Differential scanning calorimetry of the thermal denaturation of human serotransferrin.

The thermal denaturation of iron-free and iron human serotransferrin has been studied by differential scanning calorimetry. At pH 7.9 in 0.05M Tris, 0.1M NaHCO3 buffer, two transitions (Td = 60.1 degrees, 70.7 degrees C), at a 5 degrees C/min heating rate, were observed for iron-free serotransferrin. The respective enthalpies of denaturation were found to be 143 and 229 kcal/mol. Iron serotransferrin exhibits a single thermogram peak with Td = 83.4 degrees C and delta H = 616 +/- 15 kcal/mol (linearly extrapolated to 0 degrees C/min heating rate), at pH 7.8. An activation energy of 104 kcal/mol was computed by the procedure of Beech.
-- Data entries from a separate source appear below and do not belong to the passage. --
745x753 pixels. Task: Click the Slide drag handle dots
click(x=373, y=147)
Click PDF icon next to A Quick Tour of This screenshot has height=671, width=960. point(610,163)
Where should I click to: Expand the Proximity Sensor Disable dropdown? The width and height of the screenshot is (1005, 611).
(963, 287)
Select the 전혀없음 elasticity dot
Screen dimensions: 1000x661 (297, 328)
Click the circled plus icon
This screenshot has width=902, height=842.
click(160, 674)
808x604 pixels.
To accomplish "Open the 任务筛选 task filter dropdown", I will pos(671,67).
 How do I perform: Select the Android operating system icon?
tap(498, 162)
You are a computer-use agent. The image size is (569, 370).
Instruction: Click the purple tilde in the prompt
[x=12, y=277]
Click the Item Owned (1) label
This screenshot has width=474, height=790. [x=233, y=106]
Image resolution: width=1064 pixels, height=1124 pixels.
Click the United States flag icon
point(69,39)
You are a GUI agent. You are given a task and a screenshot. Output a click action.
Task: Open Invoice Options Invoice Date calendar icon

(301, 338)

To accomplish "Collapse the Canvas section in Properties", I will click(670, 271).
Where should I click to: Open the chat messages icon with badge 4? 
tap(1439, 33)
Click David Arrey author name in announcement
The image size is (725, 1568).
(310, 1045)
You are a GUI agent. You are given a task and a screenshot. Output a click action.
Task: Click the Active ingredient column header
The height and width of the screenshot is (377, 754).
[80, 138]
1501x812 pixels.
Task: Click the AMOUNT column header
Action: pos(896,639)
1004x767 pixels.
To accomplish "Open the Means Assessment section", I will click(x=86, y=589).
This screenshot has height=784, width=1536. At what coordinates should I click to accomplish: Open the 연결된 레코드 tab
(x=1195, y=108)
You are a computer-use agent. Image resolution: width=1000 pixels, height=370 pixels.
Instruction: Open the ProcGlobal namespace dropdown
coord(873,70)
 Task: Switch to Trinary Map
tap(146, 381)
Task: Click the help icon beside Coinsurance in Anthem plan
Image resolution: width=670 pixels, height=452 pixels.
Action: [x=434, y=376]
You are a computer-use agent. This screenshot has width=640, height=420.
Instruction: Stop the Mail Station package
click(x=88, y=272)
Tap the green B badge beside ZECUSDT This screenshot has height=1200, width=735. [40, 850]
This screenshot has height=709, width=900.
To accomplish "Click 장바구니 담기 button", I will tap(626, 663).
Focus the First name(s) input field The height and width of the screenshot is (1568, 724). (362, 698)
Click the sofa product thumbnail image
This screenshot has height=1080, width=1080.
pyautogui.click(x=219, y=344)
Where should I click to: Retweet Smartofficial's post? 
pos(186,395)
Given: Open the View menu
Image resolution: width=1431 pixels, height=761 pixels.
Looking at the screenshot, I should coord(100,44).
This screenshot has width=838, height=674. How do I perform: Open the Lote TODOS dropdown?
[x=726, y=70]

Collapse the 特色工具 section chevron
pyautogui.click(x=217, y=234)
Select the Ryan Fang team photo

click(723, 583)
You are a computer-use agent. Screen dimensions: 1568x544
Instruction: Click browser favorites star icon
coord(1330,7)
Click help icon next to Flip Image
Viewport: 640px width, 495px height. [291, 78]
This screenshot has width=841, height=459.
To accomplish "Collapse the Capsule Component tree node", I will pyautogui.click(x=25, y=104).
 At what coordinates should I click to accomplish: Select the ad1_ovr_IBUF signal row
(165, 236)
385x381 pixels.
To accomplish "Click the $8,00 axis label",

A value of 112 kcal/mol was calculated from a first-order kinetics Arrhenius plot. Rate constants were determined at several temperatures from the onset temperature to Td. Denaturation temperatures and enthalpies were linearly dependent on heating rates. The thermal denaturations of iron-free and iron serotransferrins are irreversible, under the experimental conditions used. In contrast to conalbumin, thermograms of serotransferrin solutions partially saturated with ferric ions exhibit only the peaks corresponding to those obtained on separate DSC scans of iron-free and iron serotransferrin, respectively.